3 minutes, c’est la durée de l’extrait du spectacle Show must go on. Il est présenté dans le bureau du directeur, totalement bordélique. On est proche du ready made! Ici une vingtaine de danseurs interprètent au sens propre les chansons, des rengaines qui ont connu un succès commercial important ces dix dernières années. (La Macarena, Let’s Dance…) Ici l’extrait retenu est I like to move it! et effectivement les danseurs interprètent le titre au pied de la lettre. 3 minutes de ce qu’on nomme une vidéo-danse, inutile de vous préciser, qu’évidemment c’est de la danse.
L’exposition se poursuit avec 30 minutes de pure beauté. Dans la bibliothèque de l’école, un film est projeté en continu. La danseuse de l’Opéra de Paris, Valérie Doisneau, 42 ans, danse pour la dernière fois à l’Opéra. Proche de la retraite elle revient sur les temps forts de sa carrière, ses préférences en matière de chorégraphes, les œuvres et les ballets qu’elles préfèrent danser. Un film émouvant où la grâce de la ballerine crève l’écran et nous transporte. Une fois de plus le support est inhabituel sans quitter le domaine de la danse.
3 heures, c’est le temps qu’il faut pour regarder et apprécier l’ensemble du catalogue raisonné. Il retrace l’œuvre de Jérôme Bel, notamment des entretiens où l’artiste revient sur ses créations de 1994 à 2005. Confortablement installé dans une loge, on parcourt le catalogue multimédia à notre guise, en naviguant entre les chapitres. Est-ce bien utile de préciser qu’ici aussi on nage dans la danse ?

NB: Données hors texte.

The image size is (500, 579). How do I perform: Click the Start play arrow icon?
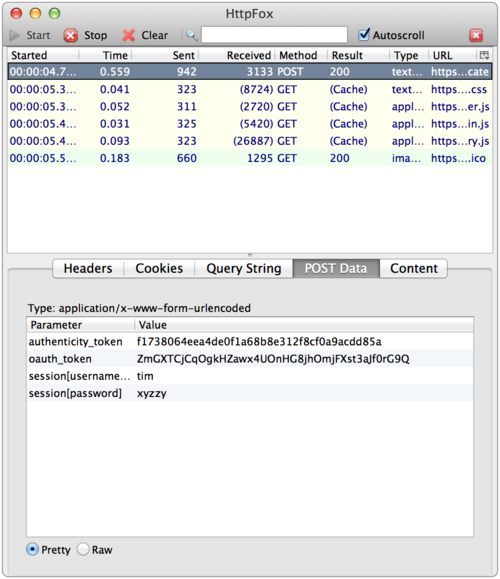(x=15, y=35)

Cinq étapes, cinq temporalités et cinq formats qui chacun à leur façon mettent à nu Jérôme Bel et révèlent sa conception de la danse. Oui, une photographie, un texte, une vidéo-danse, un film ou un catalogue raisonné sont aussi des formes de danse. Au delà de son intérêt propre, l’exposition nous dévoile le concept de musée de la danse. En accès libre, l’Ecole d’Art d’Avignon se met aussi à nu et ne cache rien aux visiteurs. Les couloirs, un bureau dérangé, une bibliothéque, le public arpente ce musée et devient par conséquent un élément lui aussi du musée.
Dans une précédente interview, Boris Charmatz nous parlait de ce projet de musée de la danse, un musée mouvant, vivant qui s’exporte. Après la visite de ce joli lieu, le concept fait sens et on espère qu’il pourra se développer.